_YOUR INSTRUCTIONS:_ Answer with one number only: how many lines in the material contain "plus".

_DATA SHOWN:_
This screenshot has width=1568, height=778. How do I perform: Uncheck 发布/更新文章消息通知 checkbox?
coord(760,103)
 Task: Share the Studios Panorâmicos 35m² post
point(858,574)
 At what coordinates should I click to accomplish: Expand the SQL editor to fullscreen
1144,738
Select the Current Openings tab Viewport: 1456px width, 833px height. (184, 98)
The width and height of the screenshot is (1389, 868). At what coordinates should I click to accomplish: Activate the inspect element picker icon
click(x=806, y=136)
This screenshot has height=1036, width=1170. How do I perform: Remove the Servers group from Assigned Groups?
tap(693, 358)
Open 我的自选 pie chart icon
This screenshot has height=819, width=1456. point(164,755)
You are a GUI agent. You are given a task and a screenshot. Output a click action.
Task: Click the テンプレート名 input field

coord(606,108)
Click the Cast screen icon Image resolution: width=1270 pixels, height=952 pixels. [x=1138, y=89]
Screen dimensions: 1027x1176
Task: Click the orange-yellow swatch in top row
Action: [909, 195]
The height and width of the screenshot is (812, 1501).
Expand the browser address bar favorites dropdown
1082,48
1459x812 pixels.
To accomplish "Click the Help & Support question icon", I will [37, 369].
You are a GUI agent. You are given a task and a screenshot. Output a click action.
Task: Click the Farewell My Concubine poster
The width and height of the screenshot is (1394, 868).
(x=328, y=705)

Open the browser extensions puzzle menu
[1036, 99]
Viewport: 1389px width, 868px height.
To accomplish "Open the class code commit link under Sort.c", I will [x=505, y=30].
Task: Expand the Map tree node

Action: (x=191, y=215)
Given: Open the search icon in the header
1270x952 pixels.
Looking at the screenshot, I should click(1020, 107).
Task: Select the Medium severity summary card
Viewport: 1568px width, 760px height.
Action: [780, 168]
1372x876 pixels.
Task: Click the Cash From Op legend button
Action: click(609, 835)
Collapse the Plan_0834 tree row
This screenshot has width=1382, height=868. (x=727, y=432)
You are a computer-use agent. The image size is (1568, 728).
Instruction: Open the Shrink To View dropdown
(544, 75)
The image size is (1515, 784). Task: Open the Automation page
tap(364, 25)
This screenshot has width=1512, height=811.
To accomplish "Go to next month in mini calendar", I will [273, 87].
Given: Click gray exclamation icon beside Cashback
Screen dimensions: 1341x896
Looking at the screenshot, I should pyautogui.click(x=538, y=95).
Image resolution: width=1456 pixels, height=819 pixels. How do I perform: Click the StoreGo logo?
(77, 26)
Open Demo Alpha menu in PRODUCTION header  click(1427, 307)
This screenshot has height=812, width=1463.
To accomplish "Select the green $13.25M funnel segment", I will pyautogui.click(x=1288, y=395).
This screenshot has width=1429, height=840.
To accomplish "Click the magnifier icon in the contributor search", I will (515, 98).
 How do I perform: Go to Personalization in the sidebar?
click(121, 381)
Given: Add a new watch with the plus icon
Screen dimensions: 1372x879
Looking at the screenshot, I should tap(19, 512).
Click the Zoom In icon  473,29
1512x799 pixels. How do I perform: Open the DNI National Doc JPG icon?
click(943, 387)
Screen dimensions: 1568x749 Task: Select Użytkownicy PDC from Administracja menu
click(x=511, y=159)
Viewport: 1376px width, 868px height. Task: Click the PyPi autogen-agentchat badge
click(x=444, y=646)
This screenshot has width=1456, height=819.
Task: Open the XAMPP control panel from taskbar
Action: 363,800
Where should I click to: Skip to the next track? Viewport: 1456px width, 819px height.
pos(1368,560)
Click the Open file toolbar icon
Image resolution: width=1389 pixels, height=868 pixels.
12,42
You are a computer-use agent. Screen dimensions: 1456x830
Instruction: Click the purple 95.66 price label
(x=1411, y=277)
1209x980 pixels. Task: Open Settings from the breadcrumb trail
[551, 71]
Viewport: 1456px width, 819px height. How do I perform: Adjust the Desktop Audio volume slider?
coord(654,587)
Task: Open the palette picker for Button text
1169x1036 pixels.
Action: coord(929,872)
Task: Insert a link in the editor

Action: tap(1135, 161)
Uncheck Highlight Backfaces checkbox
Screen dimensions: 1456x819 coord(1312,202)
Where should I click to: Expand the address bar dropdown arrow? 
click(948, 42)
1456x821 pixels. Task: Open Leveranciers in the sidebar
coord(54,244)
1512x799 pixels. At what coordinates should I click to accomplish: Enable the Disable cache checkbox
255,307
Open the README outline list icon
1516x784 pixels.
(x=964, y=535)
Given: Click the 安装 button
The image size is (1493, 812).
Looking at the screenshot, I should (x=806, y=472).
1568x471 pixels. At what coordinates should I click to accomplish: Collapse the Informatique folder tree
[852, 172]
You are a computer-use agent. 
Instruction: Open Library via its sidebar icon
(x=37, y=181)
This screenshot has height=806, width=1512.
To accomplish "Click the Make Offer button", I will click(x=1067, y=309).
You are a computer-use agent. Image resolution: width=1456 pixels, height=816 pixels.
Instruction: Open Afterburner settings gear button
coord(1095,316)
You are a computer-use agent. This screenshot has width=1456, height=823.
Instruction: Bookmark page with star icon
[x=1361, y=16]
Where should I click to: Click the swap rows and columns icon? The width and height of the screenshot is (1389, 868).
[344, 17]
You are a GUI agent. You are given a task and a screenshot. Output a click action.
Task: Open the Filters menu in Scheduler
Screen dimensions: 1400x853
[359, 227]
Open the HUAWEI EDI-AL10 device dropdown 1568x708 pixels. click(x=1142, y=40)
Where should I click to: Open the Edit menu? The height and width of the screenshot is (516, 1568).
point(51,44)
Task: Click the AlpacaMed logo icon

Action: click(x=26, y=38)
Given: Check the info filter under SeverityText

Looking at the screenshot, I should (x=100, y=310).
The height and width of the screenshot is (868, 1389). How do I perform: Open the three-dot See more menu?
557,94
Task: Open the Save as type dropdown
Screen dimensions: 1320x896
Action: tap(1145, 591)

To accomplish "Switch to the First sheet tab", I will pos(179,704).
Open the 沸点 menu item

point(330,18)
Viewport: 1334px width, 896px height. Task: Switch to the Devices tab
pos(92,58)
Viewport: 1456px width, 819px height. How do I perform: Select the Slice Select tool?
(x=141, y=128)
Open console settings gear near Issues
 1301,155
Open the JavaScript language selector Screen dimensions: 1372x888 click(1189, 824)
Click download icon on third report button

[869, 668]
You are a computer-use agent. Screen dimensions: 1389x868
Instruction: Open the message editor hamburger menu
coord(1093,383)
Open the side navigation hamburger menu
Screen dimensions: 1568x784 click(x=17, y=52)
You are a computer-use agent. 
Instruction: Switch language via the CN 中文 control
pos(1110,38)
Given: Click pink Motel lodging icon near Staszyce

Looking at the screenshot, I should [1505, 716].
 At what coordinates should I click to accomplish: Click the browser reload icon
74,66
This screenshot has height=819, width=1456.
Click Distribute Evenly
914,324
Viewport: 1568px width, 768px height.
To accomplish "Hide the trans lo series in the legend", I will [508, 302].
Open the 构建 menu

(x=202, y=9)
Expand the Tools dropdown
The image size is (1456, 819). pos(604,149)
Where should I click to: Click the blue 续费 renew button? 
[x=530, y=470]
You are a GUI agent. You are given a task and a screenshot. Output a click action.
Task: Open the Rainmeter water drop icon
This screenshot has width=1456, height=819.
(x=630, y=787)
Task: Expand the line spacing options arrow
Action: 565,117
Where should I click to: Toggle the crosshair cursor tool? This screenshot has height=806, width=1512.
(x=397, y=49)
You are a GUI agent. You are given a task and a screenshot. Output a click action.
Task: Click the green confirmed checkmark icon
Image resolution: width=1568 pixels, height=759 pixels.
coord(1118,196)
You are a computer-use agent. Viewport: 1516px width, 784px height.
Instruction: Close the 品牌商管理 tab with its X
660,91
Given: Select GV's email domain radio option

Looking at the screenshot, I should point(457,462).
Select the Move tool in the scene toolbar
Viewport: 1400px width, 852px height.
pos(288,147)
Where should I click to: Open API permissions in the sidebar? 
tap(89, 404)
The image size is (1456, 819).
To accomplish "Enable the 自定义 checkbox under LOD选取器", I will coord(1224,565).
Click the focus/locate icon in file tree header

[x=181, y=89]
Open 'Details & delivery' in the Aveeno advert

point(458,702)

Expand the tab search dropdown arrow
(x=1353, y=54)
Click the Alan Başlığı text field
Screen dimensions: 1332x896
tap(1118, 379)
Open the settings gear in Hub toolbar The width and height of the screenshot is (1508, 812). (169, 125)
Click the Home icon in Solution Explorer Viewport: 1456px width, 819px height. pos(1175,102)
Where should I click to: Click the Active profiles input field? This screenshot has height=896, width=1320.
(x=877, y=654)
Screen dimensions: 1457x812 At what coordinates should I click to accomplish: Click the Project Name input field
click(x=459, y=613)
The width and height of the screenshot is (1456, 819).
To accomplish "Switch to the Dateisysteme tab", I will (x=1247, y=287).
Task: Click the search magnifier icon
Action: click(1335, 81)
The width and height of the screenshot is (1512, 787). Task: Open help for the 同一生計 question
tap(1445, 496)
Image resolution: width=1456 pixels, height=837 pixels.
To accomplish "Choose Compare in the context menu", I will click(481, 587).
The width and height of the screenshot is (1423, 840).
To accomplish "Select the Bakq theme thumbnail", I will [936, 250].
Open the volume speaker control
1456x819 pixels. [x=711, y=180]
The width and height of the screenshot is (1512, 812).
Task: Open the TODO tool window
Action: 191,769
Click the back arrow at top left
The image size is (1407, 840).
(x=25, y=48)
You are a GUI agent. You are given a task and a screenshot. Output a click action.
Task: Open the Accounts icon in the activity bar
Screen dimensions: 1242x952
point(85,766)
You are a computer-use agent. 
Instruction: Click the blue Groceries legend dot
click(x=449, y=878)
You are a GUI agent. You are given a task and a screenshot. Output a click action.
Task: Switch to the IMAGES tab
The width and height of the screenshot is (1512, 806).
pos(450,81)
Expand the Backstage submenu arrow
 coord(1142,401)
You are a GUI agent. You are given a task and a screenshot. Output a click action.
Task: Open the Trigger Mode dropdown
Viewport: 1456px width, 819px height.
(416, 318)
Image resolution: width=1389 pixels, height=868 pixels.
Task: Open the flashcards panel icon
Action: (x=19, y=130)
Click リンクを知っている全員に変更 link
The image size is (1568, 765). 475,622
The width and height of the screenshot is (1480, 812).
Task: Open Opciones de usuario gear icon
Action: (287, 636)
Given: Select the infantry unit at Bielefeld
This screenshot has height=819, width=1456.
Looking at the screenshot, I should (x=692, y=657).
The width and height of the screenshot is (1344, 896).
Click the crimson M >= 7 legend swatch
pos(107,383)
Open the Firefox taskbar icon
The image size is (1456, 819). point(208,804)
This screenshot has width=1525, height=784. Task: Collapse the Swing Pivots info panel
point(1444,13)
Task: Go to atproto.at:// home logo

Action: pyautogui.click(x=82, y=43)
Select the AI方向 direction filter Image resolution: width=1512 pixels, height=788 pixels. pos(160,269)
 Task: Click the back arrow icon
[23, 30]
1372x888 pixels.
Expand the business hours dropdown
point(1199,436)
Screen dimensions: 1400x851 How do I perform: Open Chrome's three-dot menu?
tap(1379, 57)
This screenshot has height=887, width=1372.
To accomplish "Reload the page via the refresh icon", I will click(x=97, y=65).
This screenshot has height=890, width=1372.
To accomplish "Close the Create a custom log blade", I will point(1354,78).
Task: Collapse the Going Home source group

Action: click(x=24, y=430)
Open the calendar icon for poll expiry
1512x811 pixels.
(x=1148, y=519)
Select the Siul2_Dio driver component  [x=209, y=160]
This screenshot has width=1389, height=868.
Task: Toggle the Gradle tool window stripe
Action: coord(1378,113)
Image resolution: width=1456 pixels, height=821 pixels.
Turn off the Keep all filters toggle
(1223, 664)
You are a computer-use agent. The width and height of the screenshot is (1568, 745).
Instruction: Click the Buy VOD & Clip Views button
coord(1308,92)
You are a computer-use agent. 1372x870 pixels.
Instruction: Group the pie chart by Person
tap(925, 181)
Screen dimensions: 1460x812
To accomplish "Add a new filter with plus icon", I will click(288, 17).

_PROBLEM SOLUTION:_ 2